Departing Fonterra Shareholders’ Council chairman Duncan Coull said Fonterra has performed co-operatively as it should but lacks shareholder belief and purpose.

Governance and representation were restructured during Coull’s tenure, reducing the number of farmer-directors, changing the pre-selection process and the number of wards.

Back in 2012, after a few false starts, Fonterra also introduced Trading Among Farmers, a hybrid co-operative structure that enshrined the MPM, a market valuation for shares and a farmer exit route that removed redemption risk from the co-op.

None of those major changes was achieved without considerable debate by shareholders, in the wake of which Coull has detected lack of loyalty.

It is difficult to make a co-operative mean all things to all people but the degree of dissatisfaction has to be a concern to the councillors and the directors.

The most visible sign is loss of milk supply to competing processors – down from 95% at Fonterra’s formation to 82% now.

The latest focus has been the suspect investment in Beingmate, the Chinese infant formula company that has lost its way.

Not only has Fonterra been forced to impair two-thirds of a $700m investment and book 19% share of repeated trading losses, much of the lost NZ milk market share has gone to start-up Chinese processors, backed and facilitated by the Chinese government.

Just as the Sanlu investment was former Fonterra chief executive Andrew Ferrier’s biggest failure, Beingmate looms over the exit of Spierings and his former chief financial officer, Lukas Paravicini.

The directors must accept some blame for the Beingmate investment approval and its outcome.

Wilson will face the shareholders later this year, when his term expires, should he choose to stand again.

All he will say at present is that the transition to a new chief executive needs to be accomplished before he considers his own future.

Social responsibility

Is there any New Zealander who doesn’t know that dairy farmers get up at 4.31am, whether Richie McCaw turns up or not?
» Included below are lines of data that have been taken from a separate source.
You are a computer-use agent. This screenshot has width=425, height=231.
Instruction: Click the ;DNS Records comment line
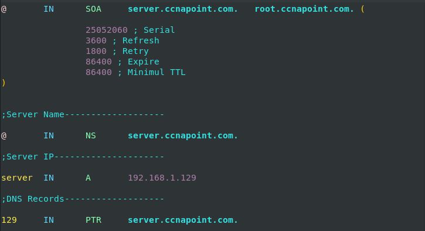click(83, 199)
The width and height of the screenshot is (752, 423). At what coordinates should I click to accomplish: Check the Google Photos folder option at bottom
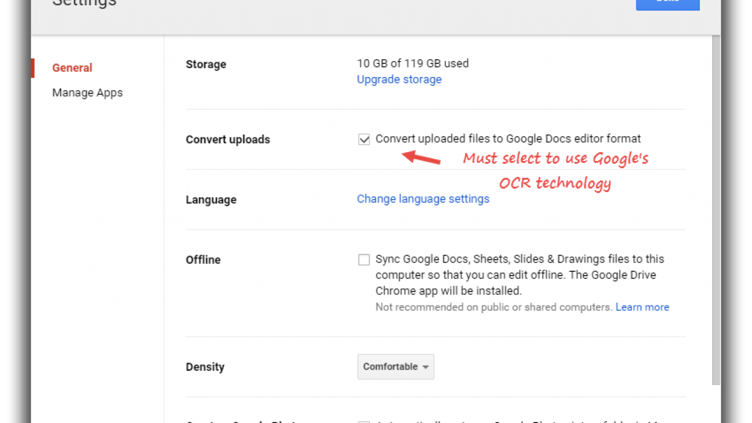pos(364,422)
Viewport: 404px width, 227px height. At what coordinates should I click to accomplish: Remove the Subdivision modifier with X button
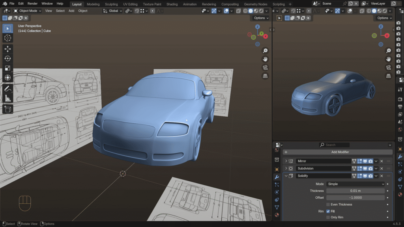coord(382,169)
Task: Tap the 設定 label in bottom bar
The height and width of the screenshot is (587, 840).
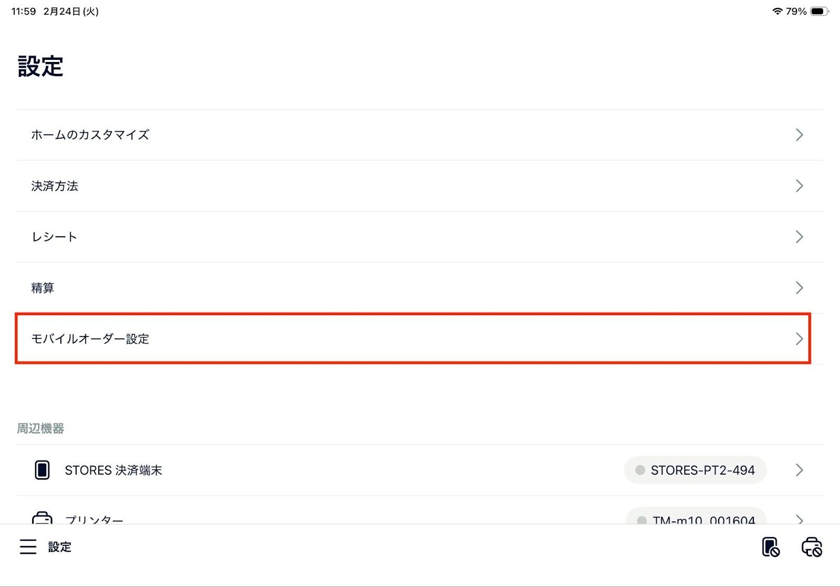Action: coord(60,547)
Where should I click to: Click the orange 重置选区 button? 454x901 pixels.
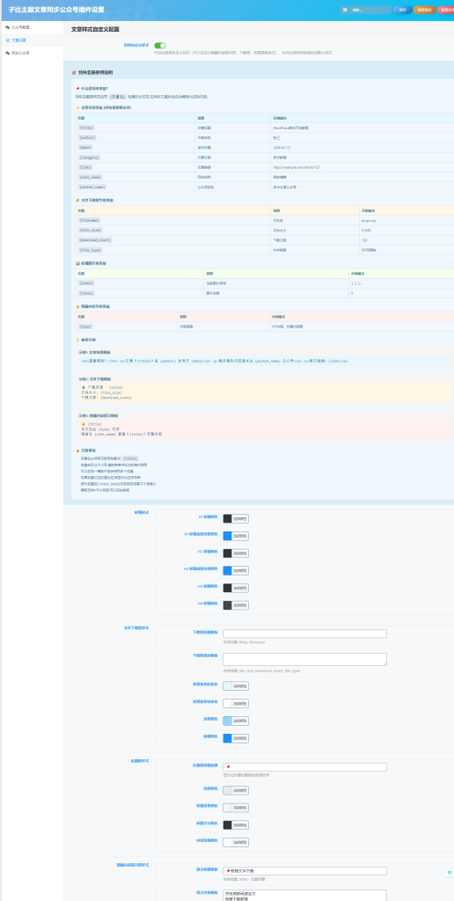point(424,10)
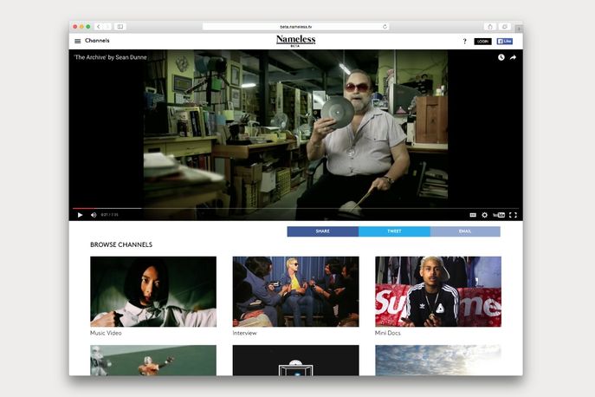Open the Interview channel thumbnail
This screenshot has height=397, width=595.
(x=295, y=291)
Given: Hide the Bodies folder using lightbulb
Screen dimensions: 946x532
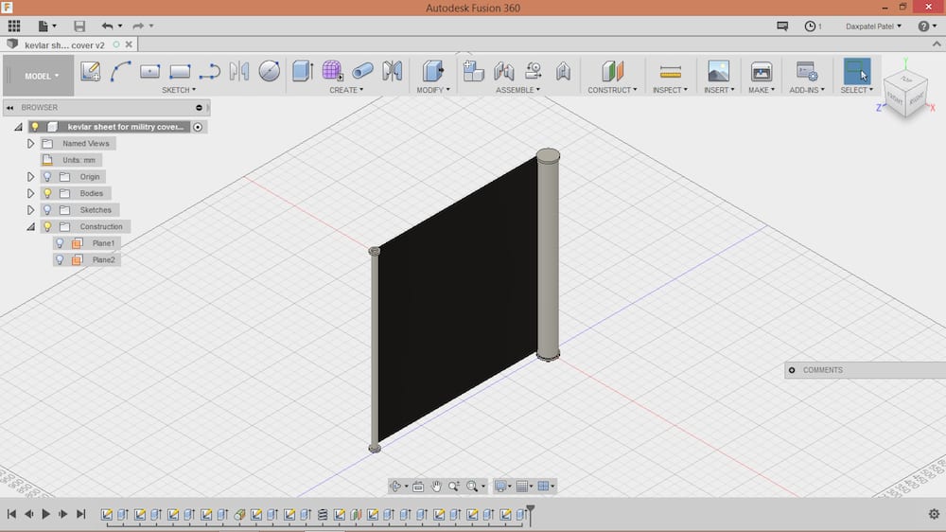Looking at the screenshot, I should coord(46,193).
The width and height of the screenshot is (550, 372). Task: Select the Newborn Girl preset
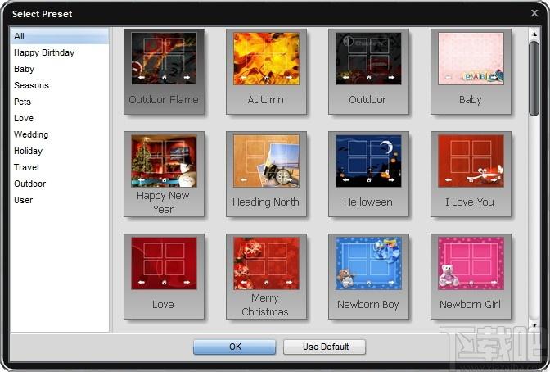coord(471,276)
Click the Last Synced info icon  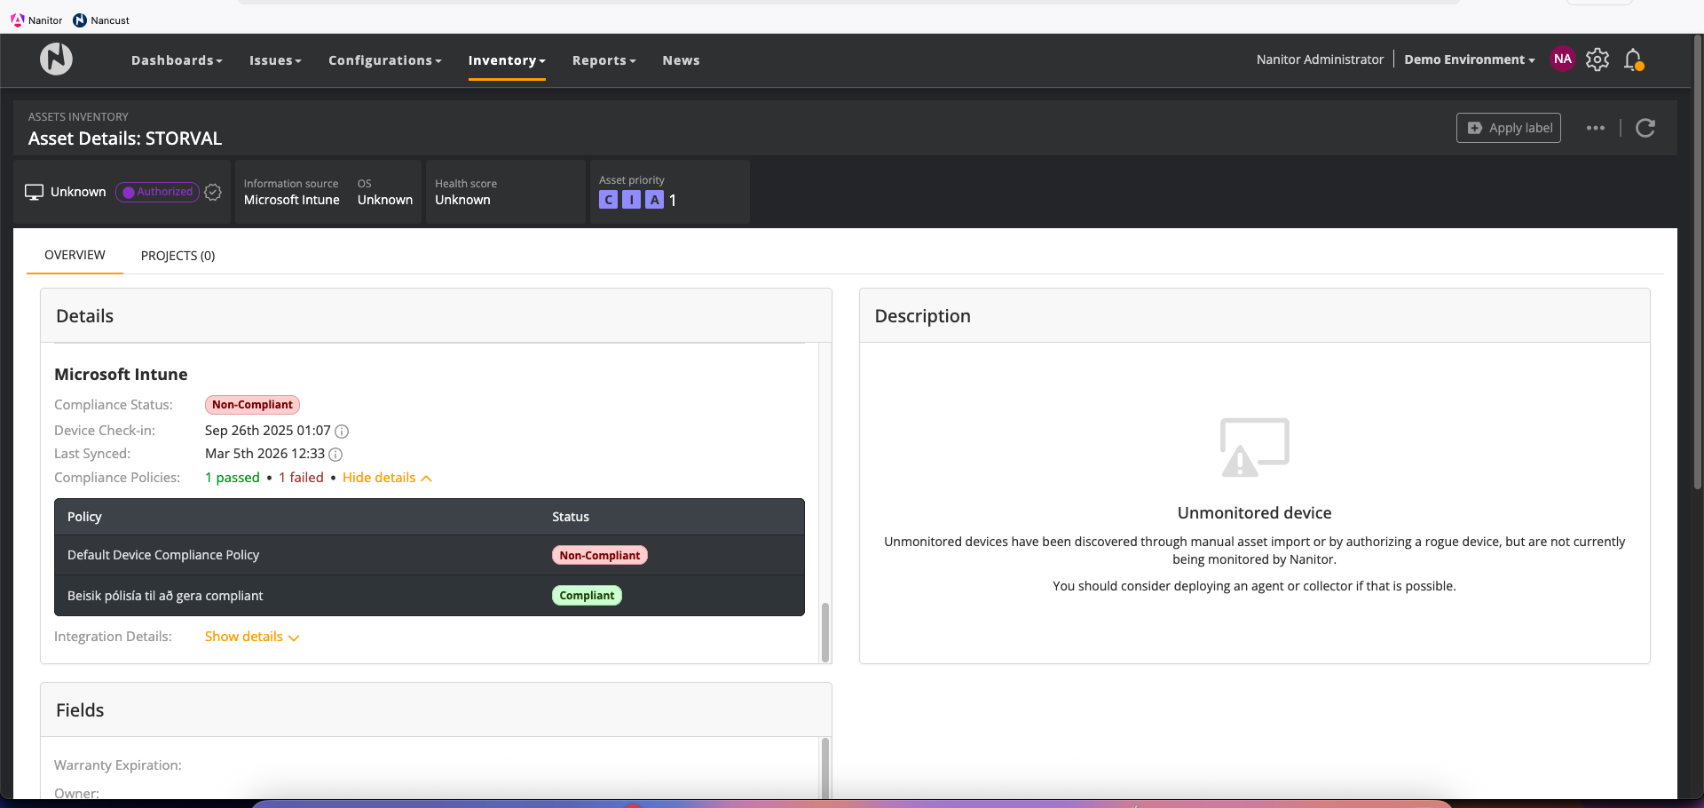[x=335, y=455]
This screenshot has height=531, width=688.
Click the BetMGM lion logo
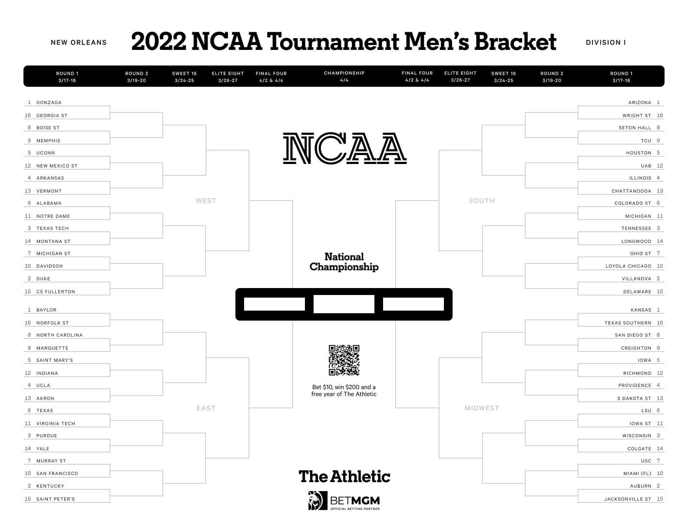(x=317, y=501)
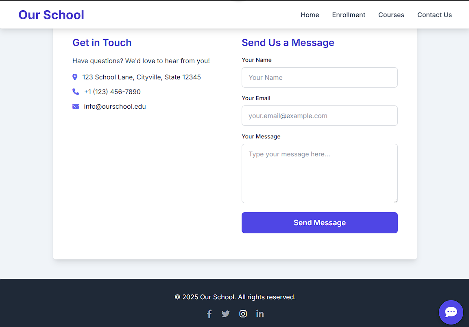Click the Your Message text area
This screenshot has height=327, width=469.
(x=319, y=173)
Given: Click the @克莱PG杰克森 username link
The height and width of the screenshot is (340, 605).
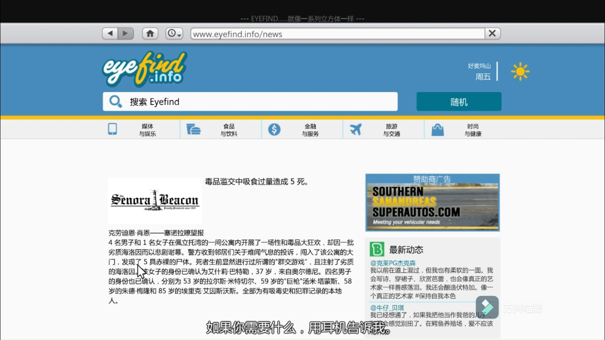Looking at the screenshot, I should (393, 263).
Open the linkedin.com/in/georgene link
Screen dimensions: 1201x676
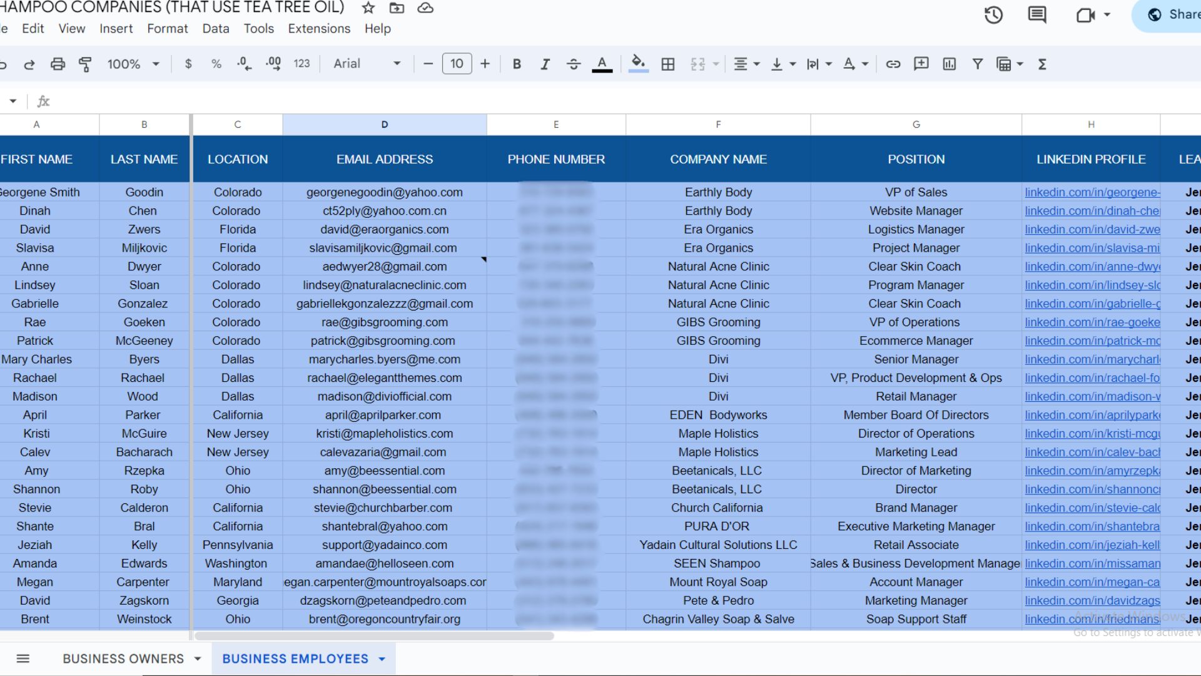1092,192
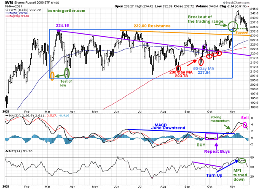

Or that the dairy industry has a Sustainable Dairying: Water Accord programme that has been very successful in getting waterways fenced and riparian zones planted?

Or that 70% of primary schools have opted into Fonterra’s Milk For Schools programme, ensuring 140,000 kids get a daily UHT milk, costing the co-op $10m a year?

That’s close to $1000/farm annually, plus the low-decile school breakfasts and community grants.

For further examples, read Fonterra’s first Sustainability Report, an impressive publication from the heart of the co-operative.